[Data on locating visible targets]
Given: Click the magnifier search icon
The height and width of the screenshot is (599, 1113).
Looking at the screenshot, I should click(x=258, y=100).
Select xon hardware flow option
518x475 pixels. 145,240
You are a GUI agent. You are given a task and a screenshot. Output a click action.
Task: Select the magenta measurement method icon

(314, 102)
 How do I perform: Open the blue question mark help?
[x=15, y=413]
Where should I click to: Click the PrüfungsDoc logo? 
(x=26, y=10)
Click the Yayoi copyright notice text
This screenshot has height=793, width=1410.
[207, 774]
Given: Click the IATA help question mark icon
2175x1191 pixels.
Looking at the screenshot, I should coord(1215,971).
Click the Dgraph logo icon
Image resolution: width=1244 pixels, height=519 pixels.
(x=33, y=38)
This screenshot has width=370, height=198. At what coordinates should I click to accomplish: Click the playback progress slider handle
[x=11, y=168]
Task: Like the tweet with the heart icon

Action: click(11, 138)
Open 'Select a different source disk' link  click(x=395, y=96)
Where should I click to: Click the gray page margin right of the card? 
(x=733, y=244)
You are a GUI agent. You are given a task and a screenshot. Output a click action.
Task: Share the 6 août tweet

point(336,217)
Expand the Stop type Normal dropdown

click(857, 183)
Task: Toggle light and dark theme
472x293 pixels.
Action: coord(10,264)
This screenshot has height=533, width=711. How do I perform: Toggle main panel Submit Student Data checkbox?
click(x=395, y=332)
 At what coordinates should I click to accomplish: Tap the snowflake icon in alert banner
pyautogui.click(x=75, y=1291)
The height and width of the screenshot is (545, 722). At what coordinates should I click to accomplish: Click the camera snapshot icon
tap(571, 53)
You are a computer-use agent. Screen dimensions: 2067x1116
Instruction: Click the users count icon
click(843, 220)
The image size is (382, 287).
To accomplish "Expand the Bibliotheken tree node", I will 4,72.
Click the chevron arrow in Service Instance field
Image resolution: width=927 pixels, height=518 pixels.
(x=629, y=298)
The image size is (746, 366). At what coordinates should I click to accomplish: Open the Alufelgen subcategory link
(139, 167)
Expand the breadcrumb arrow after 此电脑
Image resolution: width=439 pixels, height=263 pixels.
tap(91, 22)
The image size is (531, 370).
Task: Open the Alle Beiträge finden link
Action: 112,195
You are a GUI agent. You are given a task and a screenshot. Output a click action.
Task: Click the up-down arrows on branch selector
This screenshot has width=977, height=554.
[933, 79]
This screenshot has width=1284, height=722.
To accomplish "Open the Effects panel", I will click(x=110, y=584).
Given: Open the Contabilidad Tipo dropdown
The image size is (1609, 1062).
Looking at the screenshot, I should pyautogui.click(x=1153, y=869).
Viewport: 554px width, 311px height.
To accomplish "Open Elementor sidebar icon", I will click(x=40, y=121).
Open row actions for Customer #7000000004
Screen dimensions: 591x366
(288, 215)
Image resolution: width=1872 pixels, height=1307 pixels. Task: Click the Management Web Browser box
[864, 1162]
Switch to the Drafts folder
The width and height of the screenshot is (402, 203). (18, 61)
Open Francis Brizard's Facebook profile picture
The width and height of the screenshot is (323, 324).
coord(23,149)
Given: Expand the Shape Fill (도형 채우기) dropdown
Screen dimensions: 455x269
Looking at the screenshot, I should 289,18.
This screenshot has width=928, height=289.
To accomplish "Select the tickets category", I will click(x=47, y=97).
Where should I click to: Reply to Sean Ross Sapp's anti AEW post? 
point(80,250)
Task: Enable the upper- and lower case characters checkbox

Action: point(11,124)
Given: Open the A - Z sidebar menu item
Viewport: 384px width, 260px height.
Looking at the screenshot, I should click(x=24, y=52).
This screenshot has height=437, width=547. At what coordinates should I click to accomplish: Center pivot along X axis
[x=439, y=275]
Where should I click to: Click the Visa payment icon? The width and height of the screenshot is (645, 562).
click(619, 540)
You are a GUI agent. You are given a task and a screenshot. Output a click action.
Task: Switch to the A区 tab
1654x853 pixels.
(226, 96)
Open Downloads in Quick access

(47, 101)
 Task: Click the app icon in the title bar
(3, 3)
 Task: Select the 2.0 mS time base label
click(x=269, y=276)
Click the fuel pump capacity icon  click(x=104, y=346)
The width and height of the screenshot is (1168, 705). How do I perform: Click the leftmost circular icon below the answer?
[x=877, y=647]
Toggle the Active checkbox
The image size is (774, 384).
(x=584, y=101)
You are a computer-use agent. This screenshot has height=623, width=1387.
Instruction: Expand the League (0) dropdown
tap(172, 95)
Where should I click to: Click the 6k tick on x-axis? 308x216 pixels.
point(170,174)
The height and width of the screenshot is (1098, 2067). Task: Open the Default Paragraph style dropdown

◆ Written task: Recast the entries from the line with "This screenshot has height=533, width=711." up to and including the line with "click(843, 220)" as a numbered list, omitting any blank lines.

◆ Result of the exercise:
1. This screenshot has height=533, width=711. How do I perform: Toggle main panel Submit Student Data checkbox?
2. click(x=395, y=332)
3.  At what coordinates should I click to accomplish: Tap the snowflake icon in alert banner
4. pyautogui.click(x=75, y=1291)
5. The height and width of the screenshot is (545, 722). At what coordinates should I click to accomplish: Click the camera snapshot icon
6. tap(571, 53)
7. You are a computer-use agent. Screen dimensions: 2067x1116
8. Instruction: Click the users count icon
9. click(843, 220)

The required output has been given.